===== EXERCISE MATERIAL =====
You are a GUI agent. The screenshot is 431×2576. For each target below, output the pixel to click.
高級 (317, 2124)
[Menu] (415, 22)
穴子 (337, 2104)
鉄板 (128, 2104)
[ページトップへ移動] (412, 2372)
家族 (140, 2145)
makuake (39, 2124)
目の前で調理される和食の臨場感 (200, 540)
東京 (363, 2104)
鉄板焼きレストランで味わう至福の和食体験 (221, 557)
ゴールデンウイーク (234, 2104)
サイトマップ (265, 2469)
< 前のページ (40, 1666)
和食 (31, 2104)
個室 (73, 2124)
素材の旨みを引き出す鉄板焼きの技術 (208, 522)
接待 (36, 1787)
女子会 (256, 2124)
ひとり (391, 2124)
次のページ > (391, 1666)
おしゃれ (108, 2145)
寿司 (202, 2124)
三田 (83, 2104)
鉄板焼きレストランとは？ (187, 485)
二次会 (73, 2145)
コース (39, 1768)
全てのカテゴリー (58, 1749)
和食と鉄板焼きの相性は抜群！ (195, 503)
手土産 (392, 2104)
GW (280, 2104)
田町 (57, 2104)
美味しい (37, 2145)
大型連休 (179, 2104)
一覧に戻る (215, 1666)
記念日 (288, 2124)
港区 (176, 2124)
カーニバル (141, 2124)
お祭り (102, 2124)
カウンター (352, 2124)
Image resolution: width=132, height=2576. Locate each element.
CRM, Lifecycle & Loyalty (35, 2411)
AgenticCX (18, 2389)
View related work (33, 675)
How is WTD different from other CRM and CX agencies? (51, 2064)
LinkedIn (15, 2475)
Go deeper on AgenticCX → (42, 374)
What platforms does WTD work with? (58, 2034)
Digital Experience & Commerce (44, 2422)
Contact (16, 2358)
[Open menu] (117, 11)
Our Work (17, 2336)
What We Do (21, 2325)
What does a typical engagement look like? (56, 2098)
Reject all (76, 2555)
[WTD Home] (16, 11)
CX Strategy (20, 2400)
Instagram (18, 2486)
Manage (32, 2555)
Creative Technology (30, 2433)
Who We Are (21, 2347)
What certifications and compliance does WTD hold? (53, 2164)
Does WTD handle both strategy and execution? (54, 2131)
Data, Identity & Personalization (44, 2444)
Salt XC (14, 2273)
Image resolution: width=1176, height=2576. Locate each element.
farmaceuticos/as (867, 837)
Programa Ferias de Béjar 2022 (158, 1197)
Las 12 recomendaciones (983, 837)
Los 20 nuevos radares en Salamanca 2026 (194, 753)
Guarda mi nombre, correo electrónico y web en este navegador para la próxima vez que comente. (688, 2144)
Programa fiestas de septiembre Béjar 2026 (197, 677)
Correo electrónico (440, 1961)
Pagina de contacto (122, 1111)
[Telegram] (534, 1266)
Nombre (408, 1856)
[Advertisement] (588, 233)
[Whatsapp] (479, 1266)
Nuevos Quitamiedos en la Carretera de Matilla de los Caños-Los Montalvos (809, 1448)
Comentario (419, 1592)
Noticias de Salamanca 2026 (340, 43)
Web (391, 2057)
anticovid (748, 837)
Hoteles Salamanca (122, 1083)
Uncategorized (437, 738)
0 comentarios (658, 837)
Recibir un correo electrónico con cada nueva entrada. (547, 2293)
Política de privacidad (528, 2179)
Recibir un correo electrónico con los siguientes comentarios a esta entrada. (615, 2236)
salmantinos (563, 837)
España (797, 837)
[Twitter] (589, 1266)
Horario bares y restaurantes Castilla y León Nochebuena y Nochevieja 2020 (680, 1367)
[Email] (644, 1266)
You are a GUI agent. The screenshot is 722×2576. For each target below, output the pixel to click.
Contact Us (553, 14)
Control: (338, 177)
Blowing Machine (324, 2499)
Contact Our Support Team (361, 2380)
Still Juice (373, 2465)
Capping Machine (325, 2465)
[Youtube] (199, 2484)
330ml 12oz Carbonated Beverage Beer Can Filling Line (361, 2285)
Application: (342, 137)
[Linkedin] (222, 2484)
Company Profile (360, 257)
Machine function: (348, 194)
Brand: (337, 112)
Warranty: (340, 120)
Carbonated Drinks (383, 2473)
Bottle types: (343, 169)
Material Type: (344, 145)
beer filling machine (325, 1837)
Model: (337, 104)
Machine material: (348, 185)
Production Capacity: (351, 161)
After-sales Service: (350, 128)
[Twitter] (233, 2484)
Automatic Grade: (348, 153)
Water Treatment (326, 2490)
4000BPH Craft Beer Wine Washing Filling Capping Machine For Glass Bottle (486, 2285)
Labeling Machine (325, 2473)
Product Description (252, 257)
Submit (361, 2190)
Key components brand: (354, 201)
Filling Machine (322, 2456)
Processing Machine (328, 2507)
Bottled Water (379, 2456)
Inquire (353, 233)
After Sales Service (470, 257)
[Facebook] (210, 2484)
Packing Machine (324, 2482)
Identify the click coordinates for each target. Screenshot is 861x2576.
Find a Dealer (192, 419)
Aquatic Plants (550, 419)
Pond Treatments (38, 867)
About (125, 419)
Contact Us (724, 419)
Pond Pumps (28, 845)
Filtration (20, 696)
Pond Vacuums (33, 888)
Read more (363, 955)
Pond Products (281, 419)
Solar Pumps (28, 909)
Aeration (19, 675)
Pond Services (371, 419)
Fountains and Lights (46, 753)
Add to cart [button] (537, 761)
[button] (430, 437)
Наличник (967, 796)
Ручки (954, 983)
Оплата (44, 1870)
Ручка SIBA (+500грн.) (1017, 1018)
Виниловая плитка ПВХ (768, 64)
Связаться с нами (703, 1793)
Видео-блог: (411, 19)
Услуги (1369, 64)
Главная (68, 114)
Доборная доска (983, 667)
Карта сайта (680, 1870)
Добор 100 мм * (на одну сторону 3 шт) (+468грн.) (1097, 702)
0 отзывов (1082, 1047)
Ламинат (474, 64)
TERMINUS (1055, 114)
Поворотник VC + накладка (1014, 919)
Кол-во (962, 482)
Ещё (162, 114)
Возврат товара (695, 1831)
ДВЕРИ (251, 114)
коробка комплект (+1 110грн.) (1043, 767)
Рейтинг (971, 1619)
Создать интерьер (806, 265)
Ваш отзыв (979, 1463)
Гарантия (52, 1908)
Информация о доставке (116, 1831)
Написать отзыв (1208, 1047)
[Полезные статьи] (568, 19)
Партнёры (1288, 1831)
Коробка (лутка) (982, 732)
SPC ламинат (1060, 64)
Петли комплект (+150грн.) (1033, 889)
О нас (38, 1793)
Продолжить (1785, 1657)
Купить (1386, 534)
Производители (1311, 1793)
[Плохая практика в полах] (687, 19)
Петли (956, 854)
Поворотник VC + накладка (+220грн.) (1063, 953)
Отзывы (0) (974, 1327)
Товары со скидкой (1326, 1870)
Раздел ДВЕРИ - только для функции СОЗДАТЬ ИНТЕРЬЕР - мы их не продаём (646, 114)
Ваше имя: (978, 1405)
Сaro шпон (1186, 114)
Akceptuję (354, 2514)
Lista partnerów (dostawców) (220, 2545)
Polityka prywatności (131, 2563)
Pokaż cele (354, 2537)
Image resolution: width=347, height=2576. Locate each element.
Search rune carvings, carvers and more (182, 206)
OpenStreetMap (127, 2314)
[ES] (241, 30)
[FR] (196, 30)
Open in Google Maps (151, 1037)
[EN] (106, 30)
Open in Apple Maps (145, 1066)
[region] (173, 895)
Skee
=====
» **WHAT THE TASK REQUIRES**: Look through the data and show every line containing "each".

» **RESULT**:
You are a GUI agent. The screenshot is 431×2576. For each target below, output the pixel to click.
Image resolution: width=132, height=2576. Locate each element.
Image resolution: width=1176, height=2576. Locate each element.
You are a GUI agent. The screenshot is 722×2576. For each target below, output the pixel to click.
Identify the click coordinates for each target. Screenshot is 861x2576.
Image resolution: width=347, height=2576. Locate each element.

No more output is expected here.